Security is one of the main goals of urunc. If you discover a security issue, we ask that you report it promptly and privately to the maintainers. This page provides information on when and how to report a vulnerability, along with the description of the process of handling such reports.

Security disclosure policy🔗

The urunc project follows a responsible disclosure model. All vulnerability reports are reviewed by the urunc maintainers. If necessary, the report may be shared with other trusted contributors to aid in finding a proper fix.

Reporting Vulnerabilities🔗

Please do not open public issues or PRs to report a vulnerability. Instead, use the private vulnerability reporting of the urunc's Github repository. In particular, in urunc's repository page, navigate to the Security tab, click Advisories and then Report a vulnerability. Alternatively, the report can be filed via email at security@urunc.io.
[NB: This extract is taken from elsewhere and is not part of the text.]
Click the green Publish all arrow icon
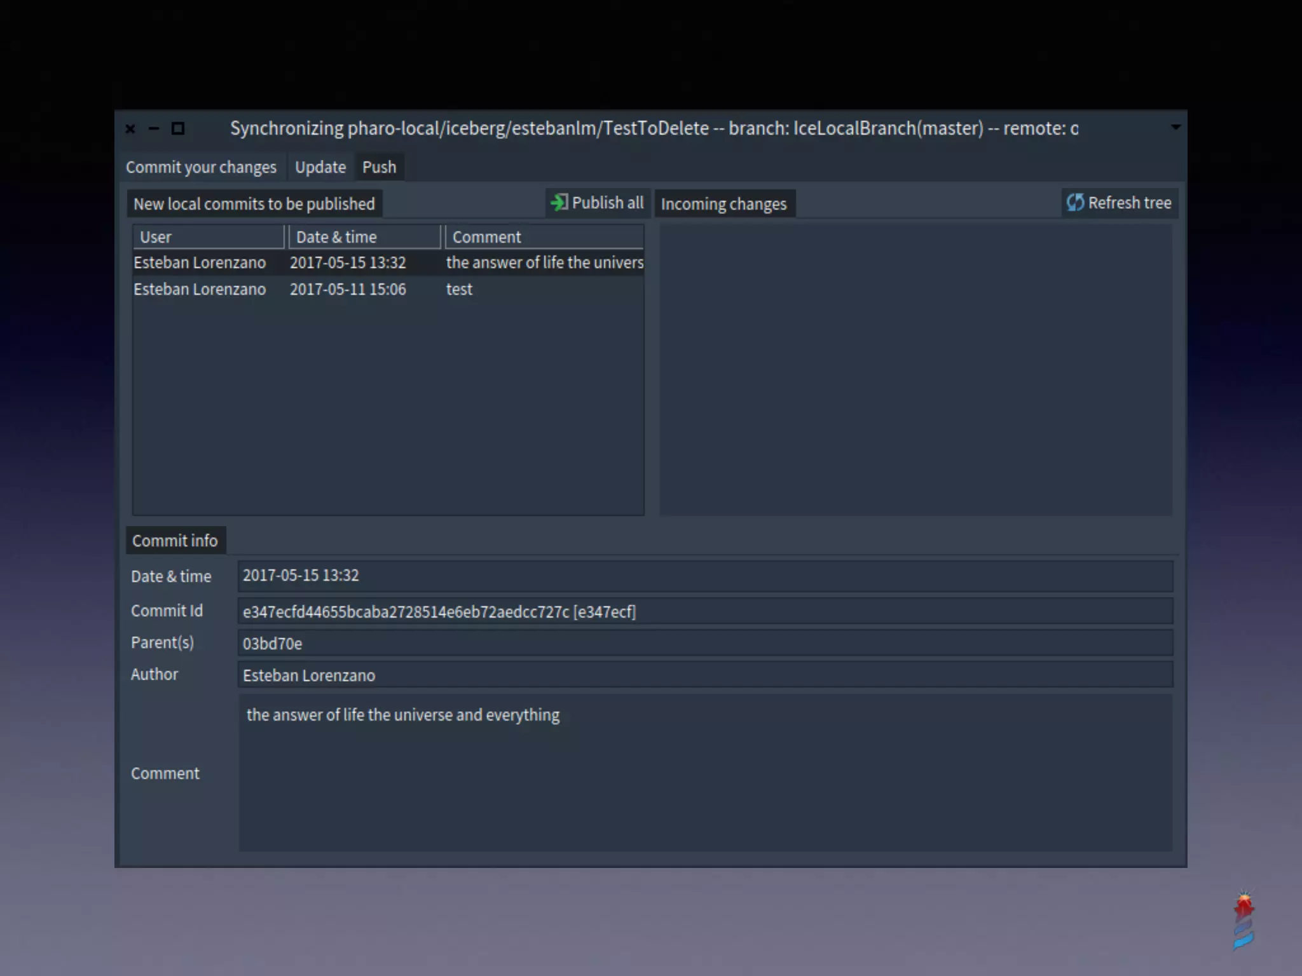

This address delivers your message securely to all maintainers.

Vulnerability handling process🔗

Upon the receival of a vulnerability report, the following process will take place:

  • the urunc maintainers will acknowledge and analyze the report within 48 hours
  • A timeline (embargo period) will be agreed upon with the reporter(s) to keep the vulnerability confidential until a fix is ready
  • The maintainers will prioritize and begin addressing the issue. They may request additional details or involve trusted contributors to help resolve the problem securely
  • Reporters are encouraged to participate in solution design or testing. The maintainers will keep them updated throughout the process
  • At the end of the timeline: a) a proper fix will be merged, b) a new (patched) version of urunc will get released and c) a public advisory will get published, giving credits to the reporter(s), unless they prefer to remain anonymous

What to include in the report🔗

To help the maintainers assess and resolve the issue efficiently, please use the following template:

## Title
_Short title describing the problem._

## Description

### Summary
_Short summary of the problem. Make the impact and severity as clear as possible. For example: Supplementary groups are not set up properly inside a container._

### Details
_Give all details on the vulnerability. Pointing to the incriminated source code is very helpful for the maintainer._

### PoC
_Complete instructions, including specific configuration details, to reproduce the vulnerability._

### Impact
_What kind of vulnerability is it? Who is impacted?_

## Affected Products

### Ecosystem
_Should be something related to Go, C, Github Actions etc._

### Package Name
_eg. github.com/nubificus/urunc_

### Affected Versions
_eg. < 0.5.0_

### Patched Versions
_eg. 0.5.1

### Severity
_eg. Low, Critical etc._

Also, please use one report per vulnerability and try to keep in touch in case the urunc maintainers require more information.

Scope clarification🔗

As a sandboxed container runtime, urunc makes use of VM or software based monitors to spawn workloads. Therefore, before submitting a report, please ensure the issue lies within urunc itself and not in the guest (uni)kernel or the monitor. If the vulnerability is in those components, kindly report it to their respective teams. However, if urunc uses those components in a way that introduces a security issue, please report it to the urunc maintainers.